What is being asked: Reproduce the stretch of the dead letter queue text from "From Poison Pills" through "what went wrong.", with "teller" in place of "cashier".

Text segment:
** START **

To make matters worse, we only had a single consumer instance. That one stuck event essentially blocked the entire queue. What looked like a harmless bug turned into dozens of duplicate emails and a completely clogged pipeline.

This kind of issue is known as the “poison pill” problem: one bad or unacknowledged message keeps coming back, poisoning the queue, and preventing healthy messages from being processed.

From Poison Pills to Dead Letter Queues

In this post, we’ll see how to stop a “poison pill” from poisoning our system. But before diving into the technical details, let’s imagine a simple real-world queue.

Imagine you’re at a bank where people line up to deposit checks. Each person hands their check to the cashier, who processes it one by one.

Now, if someone hands in a torn or illegible check, the cashier can’t process it. If they just keep holding on to that bad check, the entire line behind them comes to a halt.

A smarter system would be: put that bad check aside in a separate tray, let the rest of the line move forward, and later have a manager review the bad check to see what went wrong.

That’s exactly what a Dead Letter Queue (DLQ) does:

If a message in the queue can’t be processed (like the invalid check), it gets moved aside into a special holding area (the DLQ).
The rest of the messages keep flowing smoothly.
Later, engineers can look at the failed messages in the DLQ, fix them, and reprocess them if needed.

Designing the Dead Letter Queue

Now that we know what a Dead Letter Queue (DLQ) is, the real question is: how do we actually implement one?

** END **

Source data:
** START **

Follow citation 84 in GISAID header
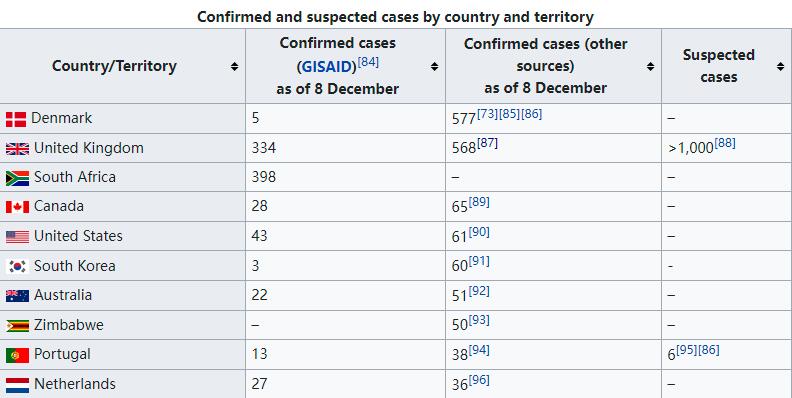The height and width of the screenshot is (398, 792). tap(368, 62)
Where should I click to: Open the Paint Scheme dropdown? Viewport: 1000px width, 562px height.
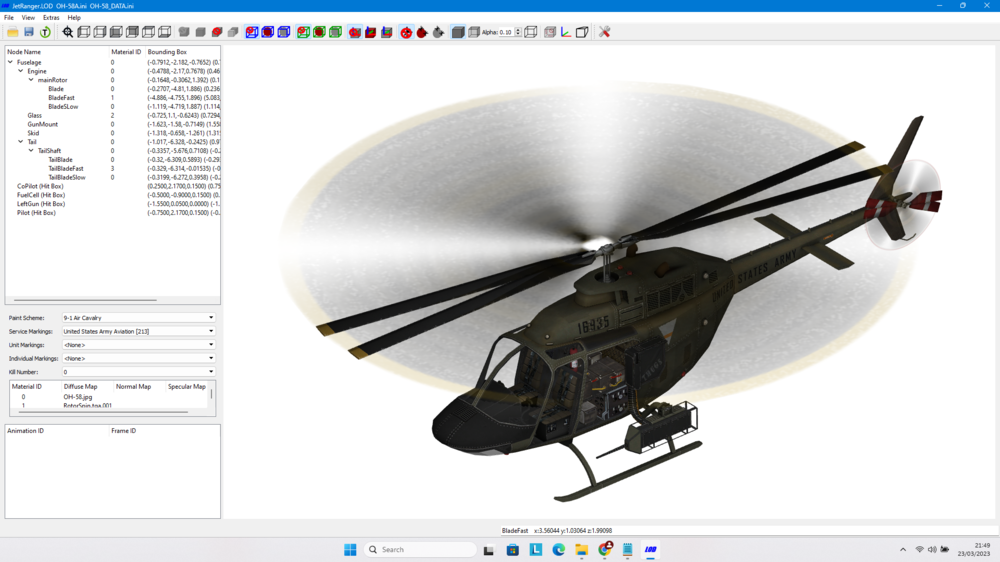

** END **

Task solution:
From Poison Pills to Dead Letter Queues

In this post, we’ll see how to stop a “poison pill” from poisoning our system. But before diving into the technical details, let’s imagine a simple real-world queue.

Imagine you’re at a bank where people line up to deposit checks. Each person hands their check to the teller, who processes it one by one.

Now, if someone hands in a torn or illegible check, the teller can’t process it. If they just keep holding on to that bad check, the entire line behind them comes to a halt.

A smarter system would be: put that bad check aside in a separate tray, let the rest of the line move forward, and later have a manager review the bad check to see what went wrong.